Torby is right, it was deptheria. For a really good history of the serum run read The Cruelist Miles.

Chas, 
We are now on our second Siberean Husky. They are great dogs but very "high maintenance". Just make sure you know what you are getting yourself into.  I usually suggest to people to read everything you can about them because they do have characteristics unlike most other dogs and they won't change, you have to adjust to them. If you still want one after understanding their  less desireable traits you should see a psychiatrist to see if they can cure you. If after that you still want a husky then you are certifiably nuts and it's OK to get one./DesktopModules/NTForums/themes/mls/emoticons/tongue.gif

John


----------



## blackburn49 (Jan 2, 2008)

Iditarod Trail Update for Saturday, 8 March 2008: 
Lance Mackey remains in first place and has advaced 104 miles into Nulato


----------



## Torby (Jan 2, 2008)

I'll second your suggestion. Research the habits and maint of any type of dog you get. 

I think when or if I get to a situation where I can have a pet again, I'll get a ..... 


.... cat.


----------



## blackburn49 (Jan 2, 2008)

Lance Mackey Remains in the lead
and is on the way to the coast.


----------



## blackburn49 (Jan 2, 2008)

Jeff King Is First to Reach the Coast:


----------



## wchasr (Jan 2, 2008)

John (& tom), 
thanks for the advice. While we ahd a husky mix before I KNOW that pure breds (ANY breed) seem to be more maintenance & work no matter what. 

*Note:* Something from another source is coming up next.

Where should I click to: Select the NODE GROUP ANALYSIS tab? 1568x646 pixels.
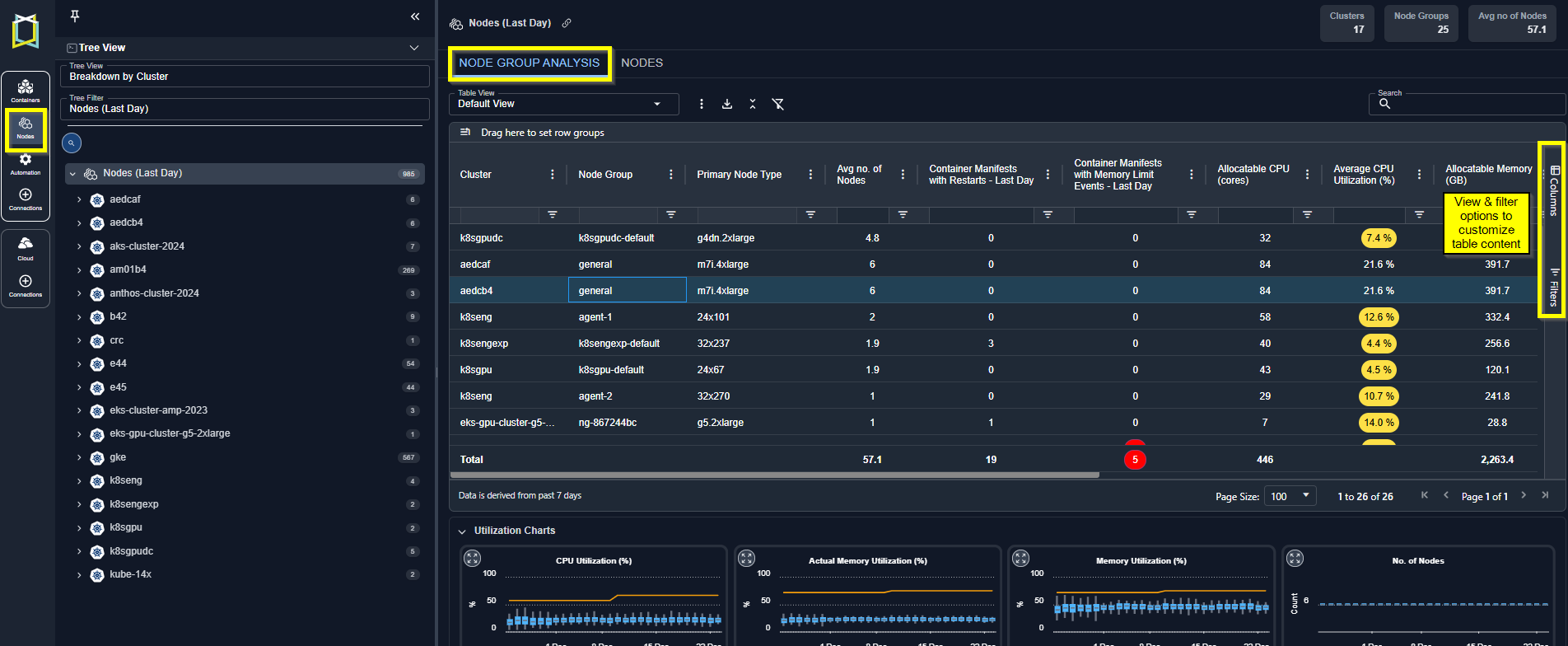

Still need to decide. Currently we are planning on going to see the puppies this Saturday. I've got that long to decide. By the way, it was either a dog or another baby. I'm getting too old for babies now! 

CHas


----------



## Torby (Jan 2, 2008)

I'd vote for the baby! My kids were (and still are) quite a joy.


----------



## Guest (Mar 10, 2008)

it was either a dog or another baby.


i would opt for the dog too. 
thinking about longtime upkeep, one does not pay highschool and university for dogs...


----------



## blackburn49 (Jan 2, 2008)

Lance Mackey is back in the lead . . .


----------



## sschaer (Jan 2, 2008)

martin buser won the race 4 times and was within top 10 many times. 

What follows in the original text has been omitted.